Three years in and optimistically eyeing a 2017 groundbreaking, the developers of the mixed-used Dot Block project said this week that they are juggling design and funding questions that will have delayed the start of the massive project next to a vital Dot Ave crossroads.

Members of the Columbia-Savin Hill Civic Association were briefed on the project’s progress at their monthly meeting on Monday night at the Little House on East Cottage Street.

The Glover’s Corner development, which Dot Block co-owner Sean Gildea said would break ground late next spring in the best-case scenario, requires $150 million of investment for construction costs. The developers are working to secure that funding, likely from an institutional lender, he said.

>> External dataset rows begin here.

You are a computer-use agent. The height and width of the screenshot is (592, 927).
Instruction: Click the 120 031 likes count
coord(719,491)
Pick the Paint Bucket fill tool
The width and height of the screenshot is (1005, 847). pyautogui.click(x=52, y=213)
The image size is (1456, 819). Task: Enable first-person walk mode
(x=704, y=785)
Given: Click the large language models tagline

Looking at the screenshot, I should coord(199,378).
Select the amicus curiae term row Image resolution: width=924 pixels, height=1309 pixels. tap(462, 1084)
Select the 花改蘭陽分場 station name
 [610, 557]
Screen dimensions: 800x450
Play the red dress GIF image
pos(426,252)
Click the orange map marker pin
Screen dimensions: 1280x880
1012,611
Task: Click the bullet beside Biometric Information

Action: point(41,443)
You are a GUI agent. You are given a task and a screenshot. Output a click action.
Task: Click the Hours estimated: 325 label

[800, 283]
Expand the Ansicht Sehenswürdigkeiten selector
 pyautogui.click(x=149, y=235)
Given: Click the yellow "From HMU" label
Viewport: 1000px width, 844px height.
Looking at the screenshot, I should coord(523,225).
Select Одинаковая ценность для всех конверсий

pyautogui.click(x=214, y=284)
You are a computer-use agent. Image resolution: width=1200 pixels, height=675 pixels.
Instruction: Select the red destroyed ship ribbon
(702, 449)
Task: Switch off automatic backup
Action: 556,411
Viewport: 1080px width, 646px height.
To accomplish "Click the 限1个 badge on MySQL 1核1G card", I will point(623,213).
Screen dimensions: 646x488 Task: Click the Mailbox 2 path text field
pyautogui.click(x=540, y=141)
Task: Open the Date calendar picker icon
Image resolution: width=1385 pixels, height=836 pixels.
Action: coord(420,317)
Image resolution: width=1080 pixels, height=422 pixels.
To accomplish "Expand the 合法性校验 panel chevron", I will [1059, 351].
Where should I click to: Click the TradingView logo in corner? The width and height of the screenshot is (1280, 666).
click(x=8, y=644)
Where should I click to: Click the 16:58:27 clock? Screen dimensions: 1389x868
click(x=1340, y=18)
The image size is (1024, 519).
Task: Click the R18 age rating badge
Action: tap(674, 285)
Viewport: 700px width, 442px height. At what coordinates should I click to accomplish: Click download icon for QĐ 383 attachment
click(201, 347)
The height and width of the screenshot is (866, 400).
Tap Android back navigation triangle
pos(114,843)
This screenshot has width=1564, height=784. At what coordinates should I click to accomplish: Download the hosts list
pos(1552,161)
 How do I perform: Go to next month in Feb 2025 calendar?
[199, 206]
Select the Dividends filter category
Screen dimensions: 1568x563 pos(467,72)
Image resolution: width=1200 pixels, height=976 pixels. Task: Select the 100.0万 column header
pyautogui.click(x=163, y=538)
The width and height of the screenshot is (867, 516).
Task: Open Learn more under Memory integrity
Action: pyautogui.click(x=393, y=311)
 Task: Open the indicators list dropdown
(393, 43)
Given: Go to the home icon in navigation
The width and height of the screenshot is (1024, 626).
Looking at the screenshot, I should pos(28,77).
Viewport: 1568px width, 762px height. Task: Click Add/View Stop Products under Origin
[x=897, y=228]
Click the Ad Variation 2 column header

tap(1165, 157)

Dot Block will include five buildings with 374 residential units, about 40,000 square feet of retail space, and some 450 parking spots in a five-story garage. A pedestrian walkway will leave the complex open to the surrounding neighborhood.

The Dot Block group owns 3.95 acres that make up the bulk of the site that is bordered by Dorchester Avenue and Hancock, Greenmount, and Pleasant streets as well as a gas station lot at the corner of Dorchester Avenue and Hancock Street. Developers are still trying to bring two adjacent properties onto the project — a Vietnamese bakery and the Sarahcare Adult Day Care Center.

After a deal to secure those parcels between the gas station and the main project land fell through, the project has been working since September to bring them back online. They are not included in the scope of the current project.

Catherine O’Neill, who represents the developers, told civic members that they had found an alternate location for the day care center on Freeport Street. But, said Gildea, “the bakery owner remains “a little bit intractable,” and things are at an impasse.

Because the corner properties are missing, the Dot Block ground-floor retail space is deep, without a large amount of street-facing frontage. “We’re trying to activate the ground level,” Gildea said. “We have more than one national retailer who is interested in taking the entire 38,000-square foot chunk of space to use for a supermarket piece, which I think some neighbors like and and some might not, but the space is configured in a way where that make the most sense.”

If smaller tenants were interested in occupying smaller portions of the retail space, Gildea said, they would have to “jigsaw” the pieces together.

Retail negotiations with supermarkets are somewhat complicated by limited “drivers” of commerce in the area.

“There aren’t a ton of stores along the way,” Gildea said, “so that’s been a challenge. But we feel good about it.”

After the meeting, Gildea said that the RODE Architects team is working on project blueprints. Because different potential grocers envision different configurations for the retail space, design conversations are ongoing, he added.